How many 10 digit numbers are there, such that the sum of the digits is divisible by 5?
+26367 How many 10 digit numbers are there, such that the sum of the digits is divisible by 5?
The first digit cannot be zero, so 9 ways, the next 8 digits can be anything, so there are 10 ways for each of them.
We can then only choose two digits as last digit to satisfy the condition.
There are \(\mathbf{9\times 10^8 \times 2 = 1~ 800~ 000~ 000}\) numbers.

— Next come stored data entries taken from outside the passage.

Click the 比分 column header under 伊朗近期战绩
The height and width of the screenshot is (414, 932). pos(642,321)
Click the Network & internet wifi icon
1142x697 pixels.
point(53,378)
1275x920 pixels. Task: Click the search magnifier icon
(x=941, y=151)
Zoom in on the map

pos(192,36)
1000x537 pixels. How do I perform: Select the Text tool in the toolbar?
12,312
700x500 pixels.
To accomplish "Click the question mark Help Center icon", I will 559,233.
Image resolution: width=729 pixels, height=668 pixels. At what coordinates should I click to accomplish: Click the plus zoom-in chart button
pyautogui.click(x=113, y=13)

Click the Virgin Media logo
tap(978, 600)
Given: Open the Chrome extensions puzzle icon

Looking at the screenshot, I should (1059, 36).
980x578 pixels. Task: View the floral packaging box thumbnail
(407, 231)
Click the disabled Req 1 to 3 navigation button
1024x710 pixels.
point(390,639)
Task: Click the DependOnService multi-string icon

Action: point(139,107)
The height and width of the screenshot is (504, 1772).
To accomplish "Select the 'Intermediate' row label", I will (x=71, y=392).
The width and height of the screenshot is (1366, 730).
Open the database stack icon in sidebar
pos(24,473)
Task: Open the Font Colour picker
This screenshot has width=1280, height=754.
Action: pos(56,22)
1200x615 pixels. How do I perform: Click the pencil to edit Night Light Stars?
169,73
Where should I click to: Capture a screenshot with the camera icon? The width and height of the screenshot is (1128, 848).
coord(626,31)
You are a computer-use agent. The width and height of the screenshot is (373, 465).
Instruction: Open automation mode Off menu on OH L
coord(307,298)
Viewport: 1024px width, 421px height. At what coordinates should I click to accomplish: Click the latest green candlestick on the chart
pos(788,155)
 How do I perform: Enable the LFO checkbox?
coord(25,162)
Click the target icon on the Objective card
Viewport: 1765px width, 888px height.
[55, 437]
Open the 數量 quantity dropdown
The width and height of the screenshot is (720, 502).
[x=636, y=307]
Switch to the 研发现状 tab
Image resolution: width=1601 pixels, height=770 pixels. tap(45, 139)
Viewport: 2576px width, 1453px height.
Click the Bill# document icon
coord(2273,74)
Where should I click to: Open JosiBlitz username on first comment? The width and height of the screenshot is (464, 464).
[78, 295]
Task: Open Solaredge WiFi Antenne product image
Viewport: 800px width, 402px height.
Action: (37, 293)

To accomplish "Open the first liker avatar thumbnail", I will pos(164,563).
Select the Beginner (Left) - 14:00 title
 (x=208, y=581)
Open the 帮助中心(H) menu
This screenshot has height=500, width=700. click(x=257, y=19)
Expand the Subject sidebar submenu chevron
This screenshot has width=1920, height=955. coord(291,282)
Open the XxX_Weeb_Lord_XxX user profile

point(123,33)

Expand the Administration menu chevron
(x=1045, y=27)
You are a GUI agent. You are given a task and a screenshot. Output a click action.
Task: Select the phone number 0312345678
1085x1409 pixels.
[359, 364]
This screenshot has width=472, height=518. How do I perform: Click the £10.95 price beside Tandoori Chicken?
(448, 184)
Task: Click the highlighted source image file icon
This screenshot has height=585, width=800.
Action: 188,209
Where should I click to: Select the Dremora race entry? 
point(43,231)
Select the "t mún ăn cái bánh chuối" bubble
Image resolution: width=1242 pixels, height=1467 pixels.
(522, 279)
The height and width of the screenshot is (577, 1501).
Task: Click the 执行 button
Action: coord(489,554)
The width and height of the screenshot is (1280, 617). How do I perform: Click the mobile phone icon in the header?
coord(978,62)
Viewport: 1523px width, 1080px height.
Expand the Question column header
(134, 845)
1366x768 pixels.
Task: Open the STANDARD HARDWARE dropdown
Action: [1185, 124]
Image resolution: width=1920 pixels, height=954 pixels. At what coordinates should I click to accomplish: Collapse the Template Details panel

\(\begin{array}{|c|c|} \hline \text{the sum of the digits 1 until 9} & \text{last digit to satisfy the condition }\\ \hline \ldots 0 & 0~ \text{ or } ~5 \\ \ldots 1 & 4~ \text{ or } ~9 \\ \ldots 2 & 3~ \text{ or } ~8 \\ \ldots 3 & 2~ \text{ or } ~7 \\ \ldots 4 & 1~ \text{ or } ~6 \\ \ldots 5 & 0~ \text{ or } ~5 \\ \ldots 6 & 4~ \text{ or } ~9 \\ \ldots 7 & 3~ \text{ or } ~8 \\ \ldots 8 & 2~ \text{ or } ~7 \\ \ldots 9 & 1~ \text{ or } ~6 \\ \hline \end{array}\)
Example: 1 000 000 08(1) or 1 000 000 08(6)
4 567 123 98(0) or 4 567 123 98(5)